Laws and Resolutions of the State of North Carolina General Assembly 1900.PNG

In August of 1900, the voters of North Carolina ratified an amendment to the state constitution designed to disfranchise thousands of their fellow citizens based solely on the color of their skin. The Suffrage Amendment was crafted and supported by the Democratic Party, who, as part of their 1900 political campaign, launched a well-coordinated, although viciously racist, disfranchisement crusade, centered on issues of white supremacy and the supposed threat of “negro domination.” The Democrats’ claim to represent the best interests of North Carolina’s white men, however, did not go unchallenged.
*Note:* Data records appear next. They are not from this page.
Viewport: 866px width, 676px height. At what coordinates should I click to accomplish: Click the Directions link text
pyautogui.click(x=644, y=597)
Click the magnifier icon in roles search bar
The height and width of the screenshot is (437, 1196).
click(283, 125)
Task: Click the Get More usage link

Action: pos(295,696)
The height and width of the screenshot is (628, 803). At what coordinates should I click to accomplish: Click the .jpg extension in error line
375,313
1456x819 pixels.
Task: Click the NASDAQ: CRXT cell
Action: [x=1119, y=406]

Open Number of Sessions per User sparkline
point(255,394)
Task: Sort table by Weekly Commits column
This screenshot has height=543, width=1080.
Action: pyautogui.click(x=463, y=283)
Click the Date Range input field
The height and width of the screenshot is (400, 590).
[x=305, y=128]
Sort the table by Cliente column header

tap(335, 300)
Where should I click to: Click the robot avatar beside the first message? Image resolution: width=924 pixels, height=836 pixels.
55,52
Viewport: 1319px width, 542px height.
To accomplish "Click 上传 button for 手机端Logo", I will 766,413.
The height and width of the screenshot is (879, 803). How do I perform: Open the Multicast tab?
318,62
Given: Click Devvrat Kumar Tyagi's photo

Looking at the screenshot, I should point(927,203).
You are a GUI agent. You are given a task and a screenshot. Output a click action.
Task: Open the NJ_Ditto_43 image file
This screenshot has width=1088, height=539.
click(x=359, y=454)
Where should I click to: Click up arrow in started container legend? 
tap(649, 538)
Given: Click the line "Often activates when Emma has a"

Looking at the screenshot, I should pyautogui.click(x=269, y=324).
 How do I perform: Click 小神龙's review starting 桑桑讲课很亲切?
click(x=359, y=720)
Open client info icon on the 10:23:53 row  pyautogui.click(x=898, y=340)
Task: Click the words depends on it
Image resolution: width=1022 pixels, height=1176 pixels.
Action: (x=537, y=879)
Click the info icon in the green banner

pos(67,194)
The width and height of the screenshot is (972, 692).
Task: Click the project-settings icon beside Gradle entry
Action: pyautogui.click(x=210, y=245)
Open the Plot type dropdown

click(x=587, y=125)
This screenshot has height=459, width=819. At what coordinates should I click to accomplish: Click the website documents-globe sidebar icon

In fact leaders on both sides of the debate attempted to convince white voters that the best way to promote white supremacy was to join with their respective parties. This exhibit examines the debate over disfranchisement in 1900 and the role of white supremacist ideology in the arguments offered by both the Democrats and their Populist and, to a lesser extent Republican, opponents. Ultimately the Democrats, with the aid of prominent party newspapers such as the Raleigh News and Observer, succeeded in claiming the mantel of the “white man’s party” and making suffrage the central issue of the campaign. The success of Democratic leaders in defining their party in terms of white supremacist ideology and, just as importantly, in convincing a majority of North Carolina’s white voters to identify with their racially stratified platform (of which the amendment was a key part) led not only to Democratic victories in 1900 but also helped to establish the Democrats as the dominant party in the state for the next seventy years. Warning: Some of the items included in this exhibit contain racist images and ideas.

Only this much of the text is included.